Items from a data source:
#####

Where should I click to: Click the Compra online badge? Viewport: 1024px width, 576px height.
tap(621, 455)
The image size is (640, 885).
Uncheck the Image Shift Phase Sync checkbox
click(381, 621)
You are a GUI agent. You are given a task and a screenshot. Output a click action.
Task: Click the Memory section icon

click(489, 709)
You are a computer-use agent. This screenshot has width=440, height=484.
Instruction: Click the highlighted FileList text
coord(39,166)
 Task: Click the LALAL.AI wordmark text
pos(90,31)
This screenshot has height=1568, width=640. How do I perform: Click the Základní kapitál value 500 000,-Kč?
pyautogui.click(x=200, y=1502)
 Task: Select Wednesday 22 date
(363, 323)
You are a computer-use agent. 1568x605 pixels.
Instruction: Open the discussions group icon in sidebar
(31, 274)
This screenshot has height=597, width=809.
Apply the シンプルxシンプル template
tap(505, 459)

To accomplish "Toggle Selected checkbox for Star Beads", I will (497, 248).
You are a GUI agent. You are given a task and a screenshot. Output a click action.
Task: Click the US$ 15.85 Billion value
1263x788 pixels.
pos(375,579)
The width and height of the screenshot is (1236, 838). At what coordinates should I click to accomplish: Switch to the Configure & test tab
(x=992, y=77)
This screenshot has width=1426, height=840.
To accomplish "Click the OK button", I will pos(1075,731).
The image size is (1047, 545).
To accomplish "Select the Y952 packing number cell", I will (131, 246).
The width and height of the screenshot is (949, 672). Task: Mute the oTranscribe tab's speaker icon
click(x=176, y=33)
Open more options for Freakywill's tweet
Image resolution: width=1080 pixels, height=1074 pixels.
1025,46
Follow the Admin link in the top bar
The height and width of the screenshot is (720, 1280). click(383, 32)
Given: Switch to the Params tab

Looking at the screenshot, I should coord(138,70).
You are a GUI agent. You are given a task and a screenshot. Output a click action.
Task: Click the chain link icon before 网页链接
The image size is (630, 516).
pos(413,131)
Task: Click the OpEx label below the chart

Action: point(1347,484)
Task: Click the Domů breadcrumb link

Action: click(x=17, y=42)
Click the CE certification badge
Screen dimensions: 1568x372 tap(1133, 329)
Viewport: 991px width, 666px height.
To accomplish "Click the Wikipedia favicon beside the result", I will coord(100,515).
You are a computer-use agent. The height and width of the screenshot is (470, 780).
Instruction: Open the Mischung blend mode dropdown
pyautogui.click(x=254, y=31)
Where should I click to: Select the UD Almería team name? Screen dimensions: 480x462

#####

### What you need to do
Restate exactly the lines running from the line with "Task: Click the chain link icon before 网页链接" to the end of the entries above, both ends included.

### Your response
Task: Click the chain link icon before 网页链接
The image size is (630, 516).
pos(413,131)
Task: Click the OpEx label below the chart

Action: point(1347,484)
Task: Click the Domů breadcrumb link

Action: click(x=17, y=42)
Click the CE certification badge
Screen dimensions: 1568x372 tap(1133, 329)
Viewport: 991px width, 666px height.
To accomplish "Click the Wikipedia favicon beside the result", I will coord(100,515).
You are a computer-use agent. The height and width of the screenshot is (470, 780).
Instruction: Open the Mischung blend mode dropdown
pyautogui.click(x=254, y=31)
Where should I click to: Select the UD Almería team name? Screen dimensions: 480x462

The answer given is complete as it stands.